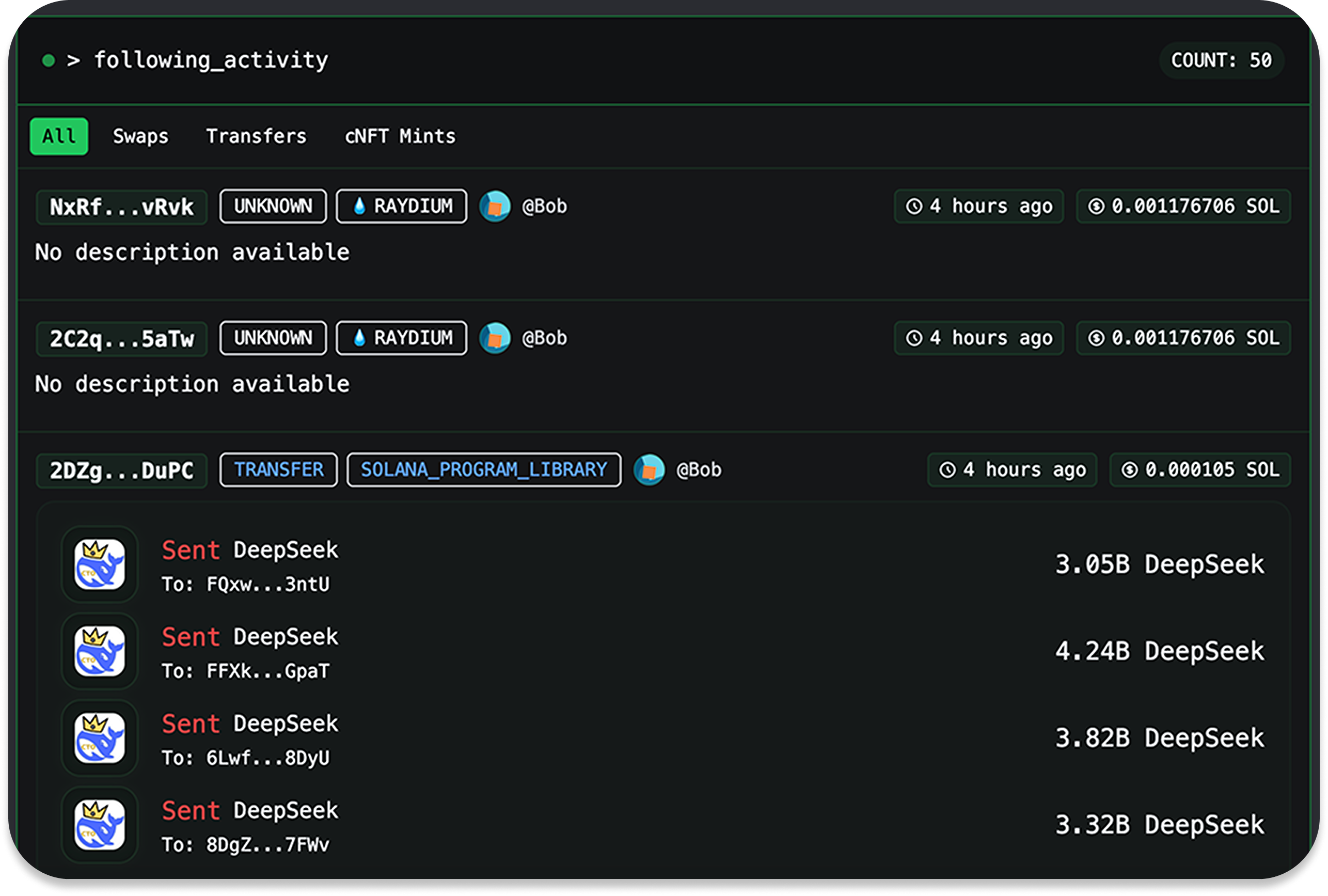Select the Transfers filter
Viewport: 1328px width, 896px height.
(x=256, y=136)
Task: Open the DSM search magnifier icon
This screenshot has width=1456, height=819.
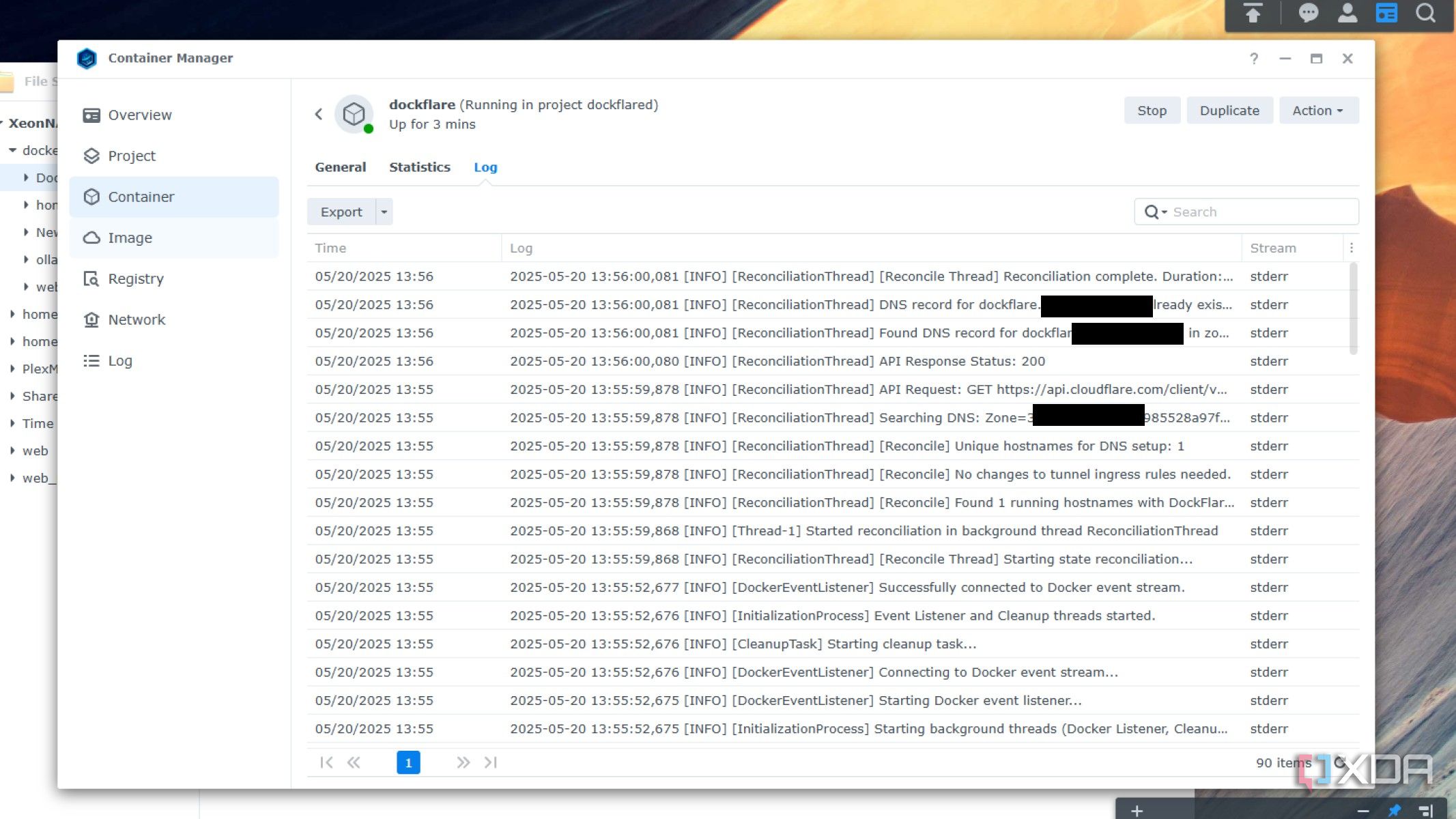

**Problem details**
Without any pictures, restate word for word only the lines from the one with "Task: Open the DSM search magnifier icon" through the end of the listing.

**Solved problem**
Task: Open the DSM search magnifier icon
This screenshot has width=1456, height=819.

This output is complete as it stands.